Parameter Update: 2026-14

"cyber-warfare-over-refusal" edition

Parameter Update: 2026-14

Last couple weeks have been unusally busy, so it's good to see some return to normalcy now. That being said, I do wonder what's going on at Anthropic, and we're expecting a bigger OpenAI model launch very soon.

Anthropic

Claude Opus 4.7

Two weeks after announcing the "machine god" that is Claude Mythos (if you trust the hype), Anthropic announced a surprisingly boring model update - a minor version bump to Opus. Looking at benchmarks it seems like a small-but-notable improvement.

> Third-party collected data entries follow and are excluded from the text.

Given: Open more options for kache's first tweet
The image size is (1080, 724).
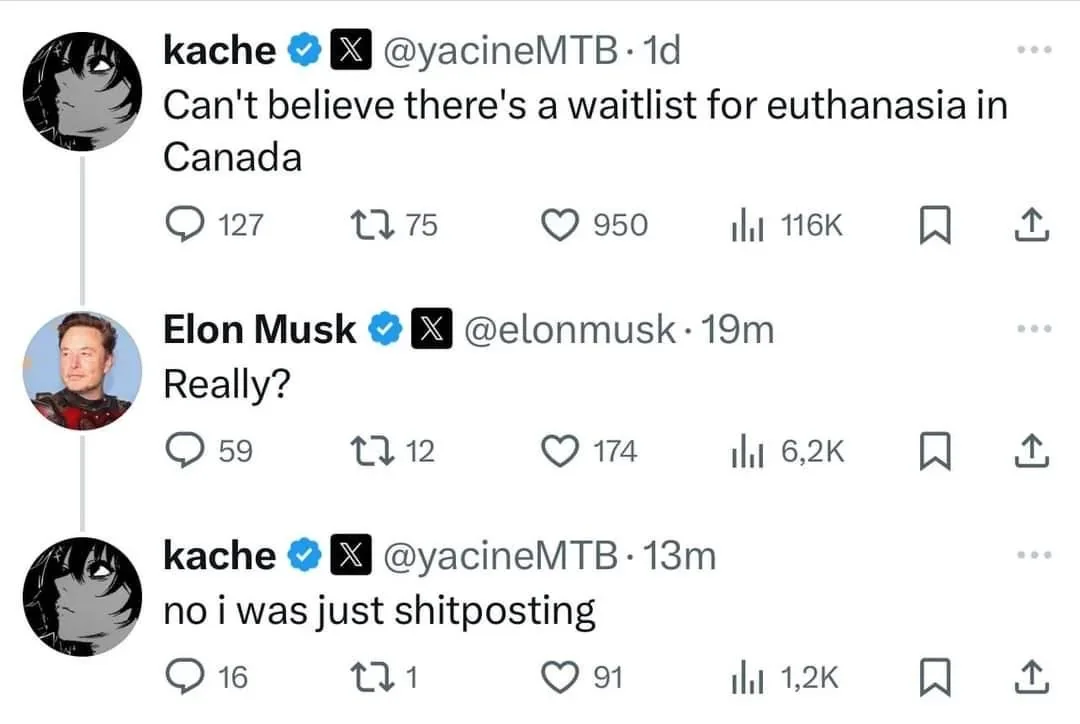Looking at the screenshot, I should click(1035, 49).
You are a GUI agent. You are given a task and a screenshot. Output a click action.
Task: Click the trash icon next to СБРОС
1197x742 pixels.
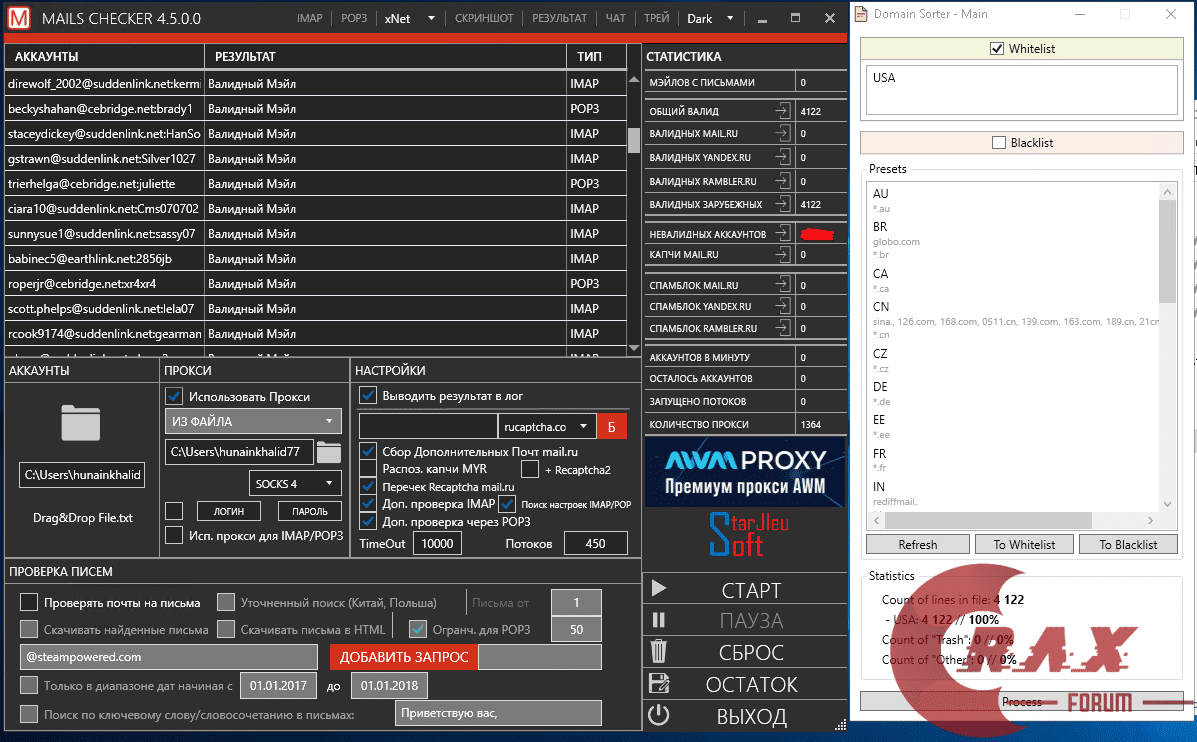tap(659, 652)
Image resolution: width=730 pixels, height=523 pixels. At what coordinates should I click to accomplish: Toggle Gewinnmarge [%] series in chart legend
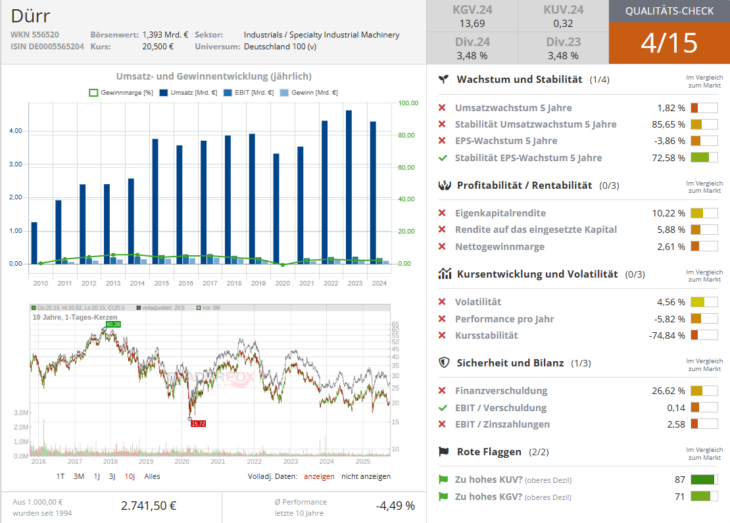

On internal benchmarks, it matches Opus 4.6 at much better token efficiency:

Stolen from Anthropic's official announcement

The real story appears to be a bit more nuanced, though. At least on my timeline, people have consistently complained about the over-refusals and inconsistent results:

Which appear to stem from them rolling out "safeguards that automatically detect and block requests that indicate prohibited or high-risk cybersecurity uses" to prepare for an eventual Mythos launch. And even the better token efficiency might not be all that useful, given the new tokenizer seems to use more tokens to encode the same text as before:

and the model will use more tokens on higher reasoning settings. This fumble of a launch follows rumors of Anthropic launching their own vibe coding platform, their own Design application, and consistent complaints about the new Claude Desktop app. I've personally experienced some of these issues and it really seems like the Anthropic team is both distracted and compute-constraint right now - while still training the best model out there. Add the ongoing DOD drama, and it seems like a very interesting time for the company.

OpenAI

Codex Improvements

The Codex app go a number of updates this week, turning it into more of a "general purpose productivity tool" than pure developer tooling. The app can now

  • Interact with any application of your Mac (in the background, without it taking focus!)
  • Generate images using gpt-image-1.5 and automatically include them in projects
  • Run automations in existing threads

They also added 90+ new 'Plugins' (these appear to just be Skills?) for existing apps like Microsoft Teams, Google Calendar, Attio, Binance,...

GPT-Rosalind

While Anthropic positioned Mythos' cyberattack capabilities as mostly 'emergent' and a side effect of overall scaling, OpenAI actively announced this week they intentionally tuned a new model in a higher risk domain - biological reasoning and drug discovery. Similarly to Anthropic, OpenAI is limiting access to selected partners for now. Going one step further, they didn't even provide a full system card or benchmarks (except for one barely useful graph) - boo!

Gemini Robotics ER 1.6

While Anthropic and OpenAI are advancing cyber-attack capabilities and biological warfare respectively, DeepMind is focussed on embodied AI in the form of visual and spatial reasoning with their Gemini Robotics ER 1.6 model. Most of the performance improvements seem like small-but-significant upgrades from the Gemini 3.0 Flash base model, so the most interesting thing here is (1) the fact they highlight specific functionality like instrument reading, (2) their ongoing collaboration with Boston Dynamics (even after they sold them in 2017), and the fact this model exists at all (you wouldn't bother fine-tuning a model for robotic reasoning tasks unless you had some reason for it to exist, and Google keeps doing it).